Sequenziamento
Il sequenziamento del DNA consiste in una reazione di PCR modificata in cui viene inserito un reagente in più, cioè una miscela di 4 terminatori marcati con quattro diversi fluorocromi e il cui template è rappresentato dal prodotto di PCR purificato.
Un terminatore è un – dideossi -nucleotide (ddNTP), cioè un nucleotide con un atomo di ossigeno in meno in posizione 3’. La sintesi del nuovo filamento di DNA si blocca quando viene inserito un ddNTP. Al termine della reazione si ottiene una miscela di frammenti di DNA di lunghezze diverse che differiscono per un singolo nucleotide e che terminano con un ddNTP marcato.

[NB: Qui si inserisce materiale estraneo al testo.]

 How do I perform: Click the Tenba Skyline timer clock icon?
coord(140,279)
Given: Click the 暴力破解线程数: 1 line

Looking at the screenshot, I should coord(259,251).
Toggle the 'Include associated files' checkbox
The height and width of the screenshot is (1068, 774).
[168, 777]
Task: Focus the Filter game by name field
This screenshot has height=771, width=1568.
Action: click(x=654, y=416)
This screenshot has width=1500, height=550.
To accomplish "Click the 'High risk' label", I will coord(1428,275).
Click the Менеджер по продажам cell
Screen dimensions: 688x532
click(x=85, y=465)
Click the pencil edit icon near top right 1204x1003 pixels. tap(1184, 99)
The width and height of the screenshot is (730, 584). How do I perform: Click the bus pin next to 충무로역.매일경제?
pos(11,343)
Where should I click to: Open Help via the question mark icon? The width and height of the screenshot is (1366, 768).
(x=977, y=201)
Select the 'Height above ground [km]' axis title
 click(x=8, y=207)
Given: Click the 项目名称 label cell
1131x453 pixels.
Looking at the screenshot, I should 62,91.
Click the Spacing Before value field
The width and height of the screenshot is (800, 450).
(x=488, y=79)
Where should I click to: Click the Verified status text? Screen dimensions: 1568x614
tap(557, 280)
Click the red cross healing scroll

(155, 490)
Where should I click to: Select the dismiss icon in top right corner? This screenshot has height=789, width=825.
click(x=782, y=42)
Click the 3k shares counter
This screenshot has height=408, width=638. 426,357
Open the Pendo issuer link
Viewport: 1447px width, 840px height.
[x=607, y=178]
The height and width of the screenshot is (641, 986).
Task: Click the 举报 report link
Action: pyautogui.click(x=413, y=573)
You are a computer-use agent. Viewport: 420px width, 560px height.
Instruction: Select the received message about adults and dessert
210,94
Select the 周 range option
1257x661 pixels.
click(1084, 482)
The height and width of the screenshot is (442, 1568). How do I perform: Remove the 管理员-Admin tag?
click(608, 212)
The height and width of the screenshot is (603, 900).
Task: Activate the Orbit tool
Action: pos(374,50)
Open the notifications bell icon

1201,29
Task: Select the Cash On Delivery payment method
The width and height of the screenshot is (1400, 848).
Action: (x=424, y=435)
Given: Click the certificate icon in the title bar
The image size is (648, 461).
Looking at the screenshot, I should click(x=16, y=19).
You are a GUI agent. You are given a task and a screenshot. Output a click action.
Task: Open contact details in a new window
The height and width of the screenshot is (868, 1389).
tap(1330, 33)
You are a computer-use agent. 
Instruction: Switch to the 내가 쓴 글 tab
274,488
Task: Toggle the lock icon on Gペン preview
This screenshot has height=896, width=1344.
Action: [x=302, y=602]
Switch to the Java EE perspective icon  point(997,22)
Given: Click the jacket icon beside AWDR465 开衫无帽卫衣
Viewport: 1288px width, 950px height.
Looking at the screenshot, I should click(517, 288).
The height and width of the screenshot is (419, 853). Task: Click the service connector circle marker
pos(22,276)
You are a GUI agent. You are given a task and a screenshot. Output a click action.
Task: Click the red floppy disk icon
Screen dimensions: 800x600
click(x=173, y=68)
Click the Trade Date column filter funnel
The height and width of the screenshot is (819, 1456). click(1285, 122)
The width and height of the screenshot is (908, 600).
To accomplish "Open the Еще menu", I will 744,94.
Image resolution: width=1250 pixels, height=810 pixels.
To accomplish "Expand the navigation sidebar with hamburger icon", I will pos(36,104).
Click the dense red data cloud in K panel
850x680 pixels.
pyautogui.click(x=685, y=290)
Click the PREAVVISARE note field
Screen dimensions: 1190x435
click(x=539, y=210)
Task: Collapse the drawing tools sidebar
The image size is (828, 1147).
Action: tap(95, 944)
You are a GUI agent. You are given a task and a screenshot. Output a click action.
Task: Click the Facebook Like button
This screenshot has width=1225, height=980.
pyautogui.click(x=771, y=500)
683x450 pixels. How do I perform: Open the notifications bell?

All’interno del sequenziatore:
• i frammenti della miscela vengono separati e ordinati secondo la loro lunghezza;
• colpiti da un raggio di luce laser che eccita i fluorocromi coniugati ai terminatori;
• viene rilevata una emissione di fluorescenza di colore diverso per ognuno dei quattro terminatori;
• un software ricostruisce automaticamente la sequenza del frammento iniziale di DNA abbinando a ciascuna emissione luminosa il corrispondente ddNTP.
Il risultato (ferogramma) può essere visualizzato e analizzato con appositi software disponibili in rete. Ad ogni base corrisponde un picco, la cui altezza è direttamente proporzionale all’intensità della fluorescenza emessa (il basso “rumore di fondo”, cioè i picchi presenti più in, basso è indice di purezza del campione di partenza).
Il sequenziamento rappresenta un ulteriore strumento per l’identificazione dei parassiti e per gli studi di sistematica. In letteratura sono riportati dati derivanti dal sequenziamento di amplificati relativi alla distinzione di specie/ceppo ed alla definizione di markers specifici, all’identificazione di specie criptiche, a ricostruzioni filogenetiche.
Alcuni Software utilizzati nell’analisi di sequenza sono:
– BioEdit,
– M EGA,
– DAMBE.
Sequenziamento con Marcatori Fluorescenti: Coniugando a ciascun ddNTP un diverso marcatore fluorescente, è possibile effettuare le quattro reazioni di sequenziamento in un unico tubo da saggio e caricare il tutto in un solo pozzetto di gel.
In questo caso non si fa un’autoradiografia ma si sottopone il gel ad un raggio laser che eccita i fluorofori, i quali riemettono radiazione elettromagnetica della lunghezza d’onda corrispondente di ogni fluoroforo. Le emissioni fluorescenti vengono captate da un rilevatore e le informazioni vengono integrate e trasformate in picchi di colore diverso, con aree proporzionali all’intensità di emissione.